# * Morphosis - Caltrans en Los Angeles



## Renzo__7 (Jul 21, 2004)

** Morphosis - Caltrans en Los Angeles. - Thom Mayne.
Uno de mis edificios favoritos en LA

*


----------



## alibiza_1014 (Jun 12, 2005)

Que bonito se ve ese edificio, estando tán cerca y aún no lo conozco... uhmm, habra que ir a verlo personalmente


----------



## J Block (Feb 16, 2004)

Bravazo el edificio. La otra vez pasé por ahí, simplemente caminar bajo esas estructuras metálicas es una experiencia bastante interesante. 

Me encantan las obras de Morphosis.

Ahhh...me contaba un amigo que hace poco hubo un debate público entre Gehry, Mayne y Pelli en el Pacific Design Center en West Hollywood. Fue entrada libre, así que al parecer los arquitectos rivales no se sintieron obligados a tratar de complacer a la audiencia, por lo cual fueron bastante severos, inclusive algo irónicos.
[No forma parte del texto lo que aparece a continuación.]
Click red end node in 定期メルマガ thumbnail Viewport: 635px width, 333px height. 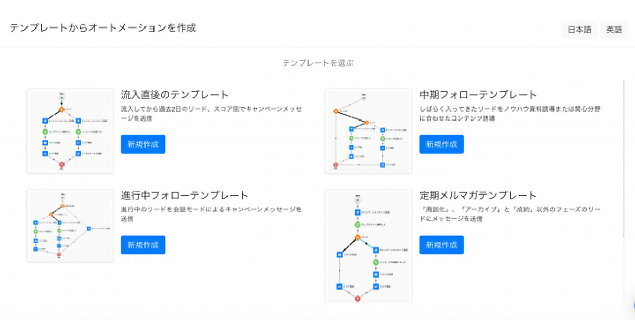click(x=358, y=299)
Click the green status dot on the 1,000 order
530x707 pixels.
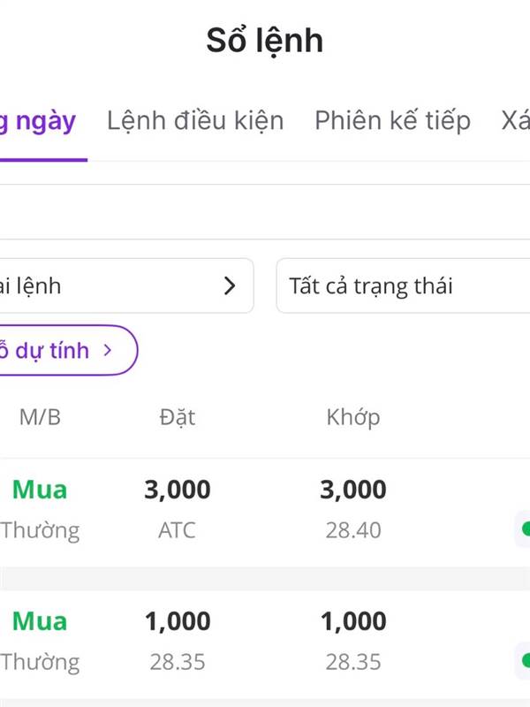pos(526,660)
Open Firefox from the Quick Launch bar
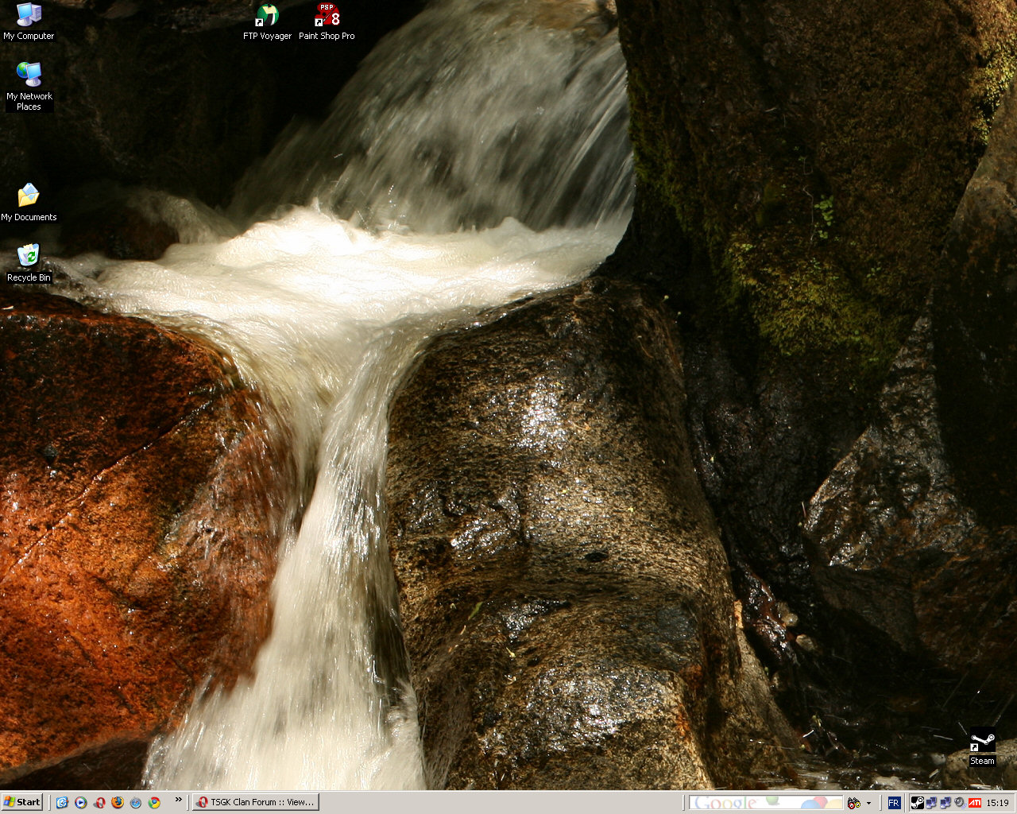 coord(118,802)
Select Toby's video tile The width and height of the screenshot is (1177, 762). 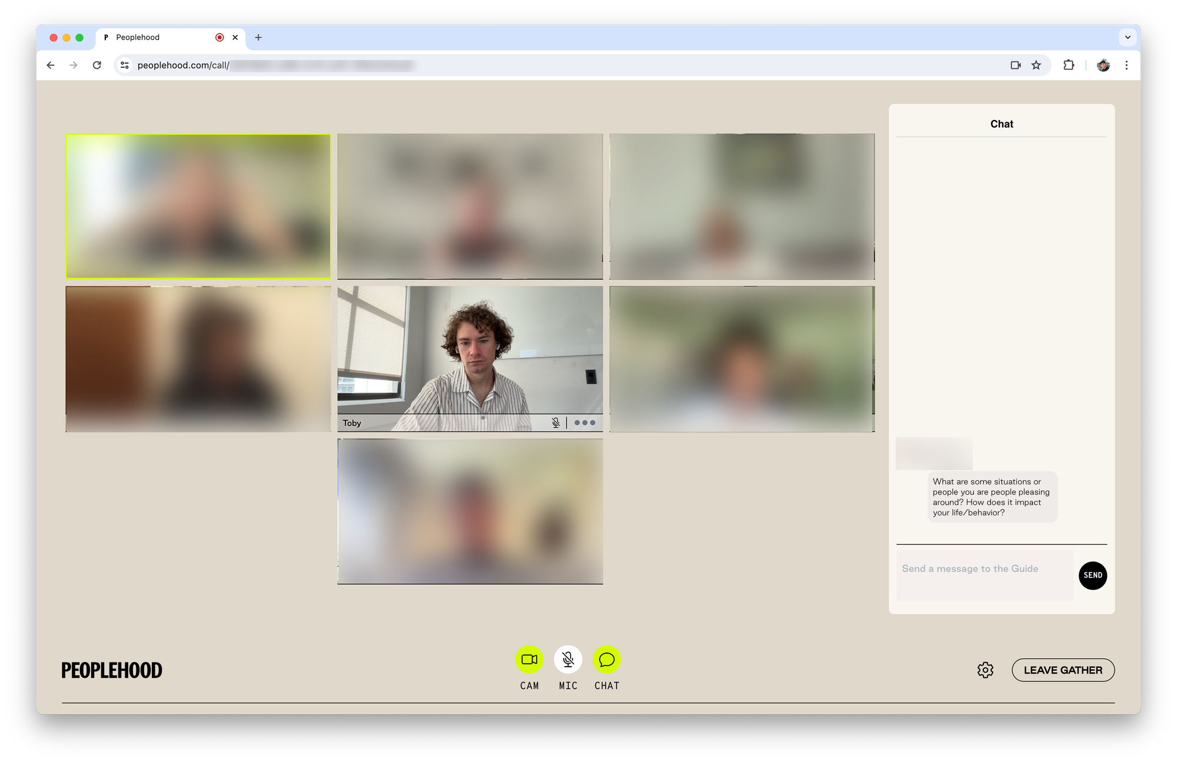point(470,353)

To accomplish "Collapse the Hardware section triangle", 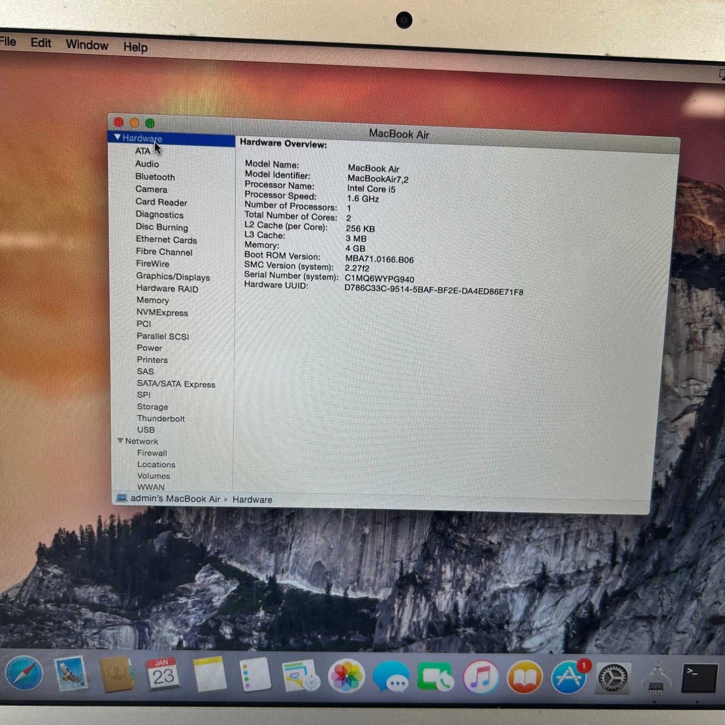I will pyautogui.click(x=117, y=138).
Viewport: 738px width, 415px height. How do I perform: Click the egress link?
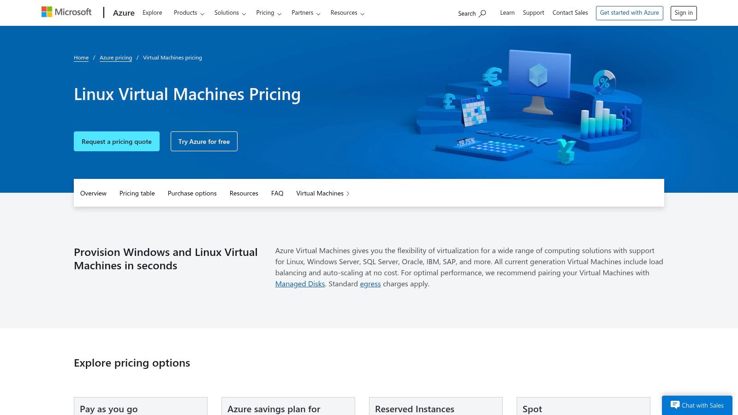pyautogui.click(x=370, y=284)
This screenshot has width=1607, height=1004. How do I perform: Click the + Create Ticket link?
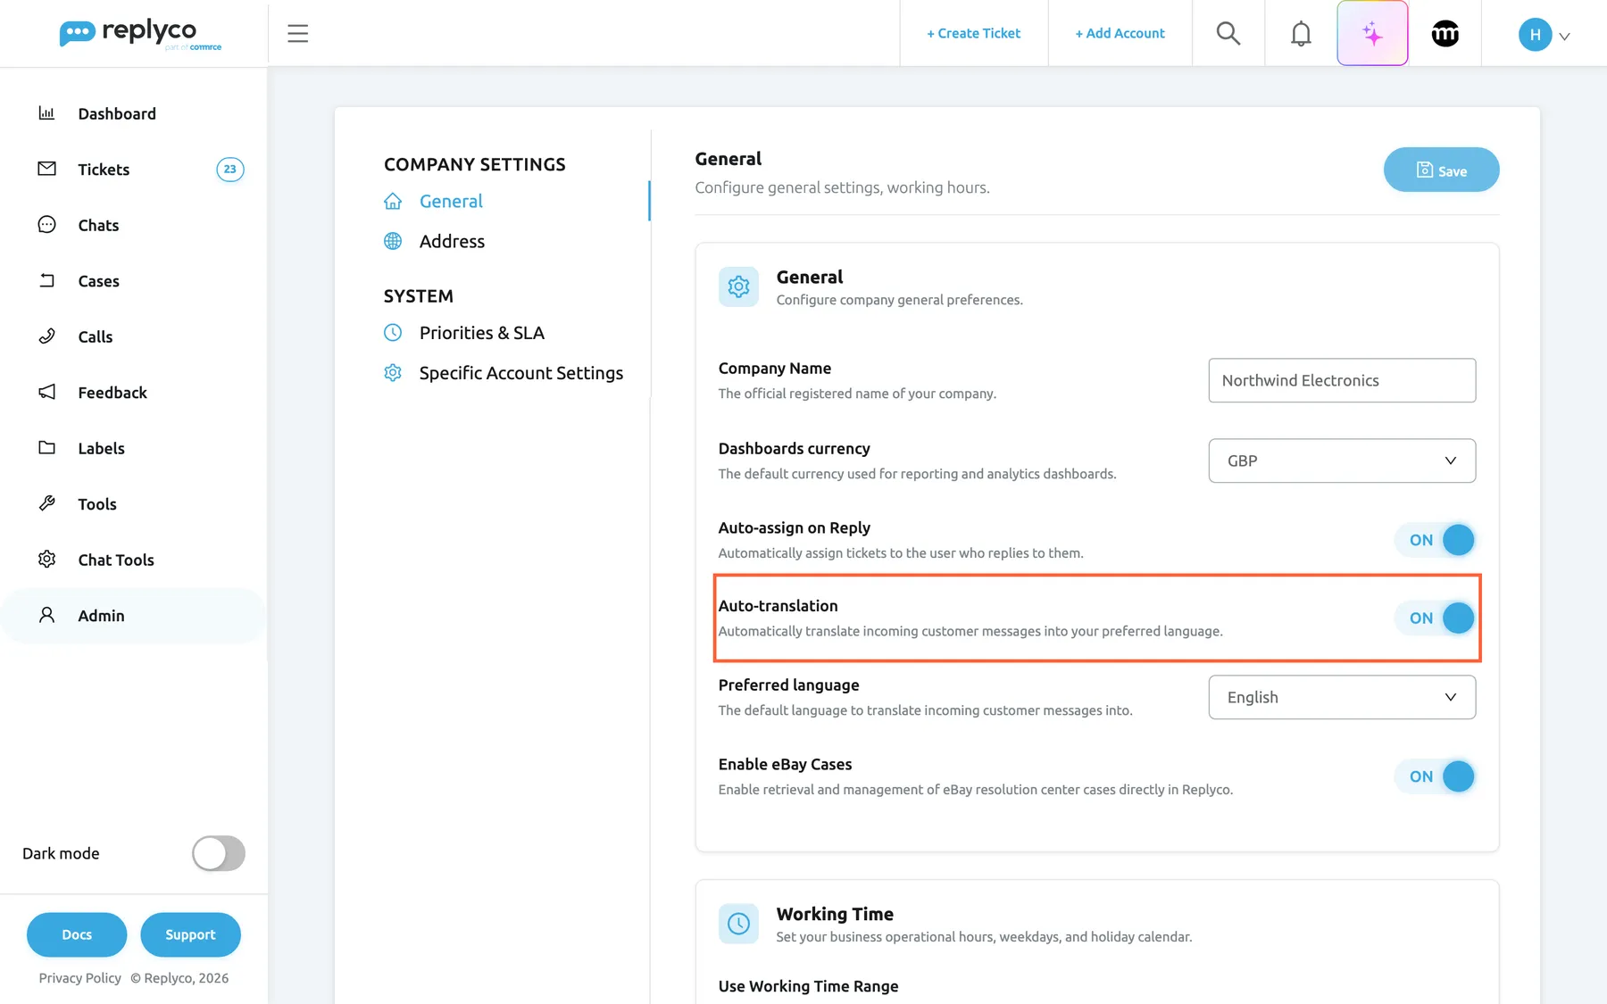click(x=973, y=33)
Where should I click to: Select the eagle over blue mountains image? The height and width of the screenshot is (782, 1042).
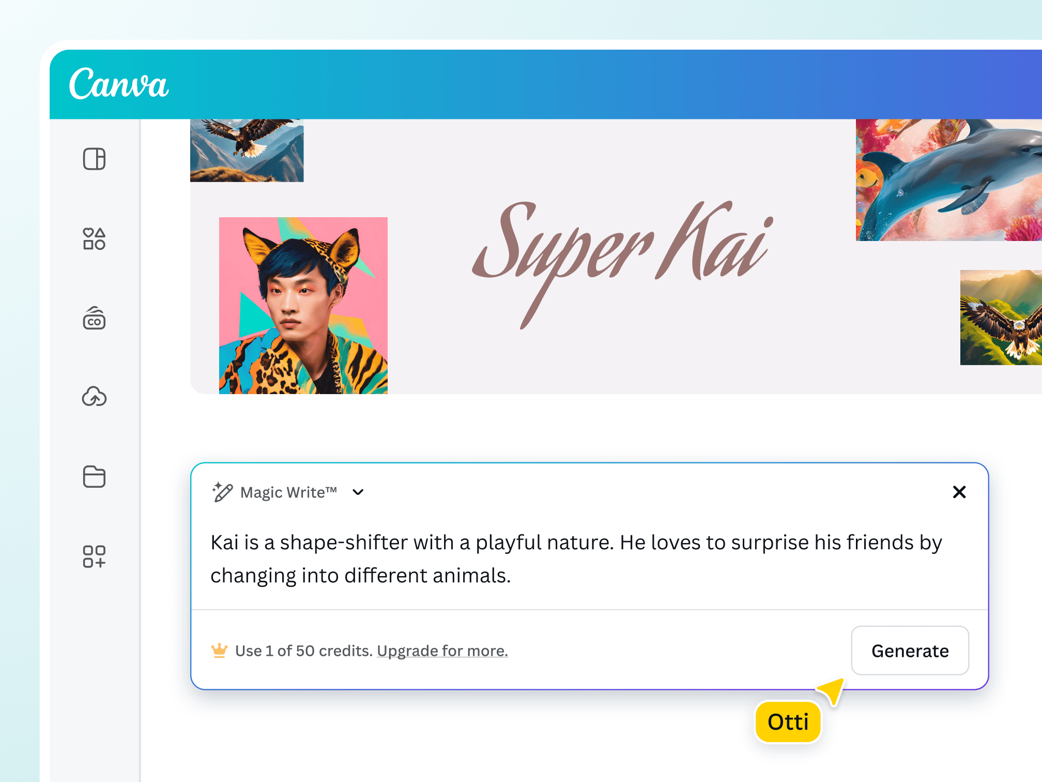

Según mi amigo fue bastante entretenido y a la vez recontra interesante escuchar los puntos de vista de ambos.

La próxima vez de HECHO voy. 

PD: admiro las obras de ambas firmas, pero aveces me cuesta entender las obras de Gehry...aunque al final llego a comprenderlas.


----------



## J Block (Feb 16, 2004)

Ahh...Renzo, has escuchado del último proyecto de Gehry? El hotel para la Bodega Marqués de Riscal en La Rioja, España. Realmente alucinante!


----------



## toño (Apr 4, 2006)

Hola Renzo_7, tal vez tengas imagenes del nuevo Guggenheim en New York.


----------



## Renzo__7 (Jul 21, 2004)

J Block said:


> Ahhh...me contaba un amigo que hace poco hubo un debate público entre Gehry, Mayne y Pelli en el Pacific Design Center en West Hollywood. Fue entrada libre, así que al parecer los arquitectos rivales no se sintieron obligados a tratar de complacer a la audiencia, por lo cual fueron bastante severos, inclusive algo irónicos. Según mi amigo fue bastante entretenido y a la vez recontra interesante escuchar los puntos de vista de ambos.



*recien me entere de eso hace un par de dias, al parecer el debate fue la semana pasada como parte de la celebracion del LA Design Week. Como me hubiera gustado estar ahi ..... para la proxima nos ponemos de acuerdo y vamos !!!*


----------



## J Block (Feb 16, 2004)

Renzo__7 said:


> *recien me entere de eso hace un par de dias, al parecer el debate fue la semana pasada como parte de la celebracion del LA Design Week. Como me hubiera gustado estar ahi ..... para la proxima nos ponemos de acuerdo y vamos !!!*


De hecho!!! Te tomo la palabra!


----------



## BHK27 (Mar 25, 2006)

Muy bonito, yo creo que vi un show en Discovery donde hablaban de la construccion de este edificio.


----------



## Renzo__7 (Jul 21, 2004)

*


J Block said:



De hecho!!! Te tomo la palabra!

Click to expand...

sure !!!
ya se viene la convencion nacional del American Institute of Architects en junio y despues de tiempo viene a Los Angeles. Me voy a registrar en uno de los tours q van a hacer por la conferencia. A ver si te animas a ir y asi nos encontramos. Estos son algunos de los q estoy considerando : 

TP012a Frank Gehry Tour 

TP011j The Getty Center - NEW

TP014d Walt Disney Concert Hall Guided VIP Tour 

TP024b Architect Office Tours: West Hollywood

TP063a CalTrans Morphosis Tour - SOLD OUT

TP051 A New Face for Arts at UCLA


* aqui esta el link para los q esten interesados :

http://www.aiaconvention.com/live/61/events/61lax06a/Tours/CC55209////Professional%20Tours//*



.


----------



## Renzo__7 (Jul 21, 2004)

toño said:


> Hola Renzo_7, tal vez tengas imagenes del nuevo Guggenheim en New York.






J Block said:


> Ahh...Renzo, has escuchado del último proyecto de Gehry? El hotel para la Bodega Marqués de Riscal en La Rioja, España. Realmente alucinante!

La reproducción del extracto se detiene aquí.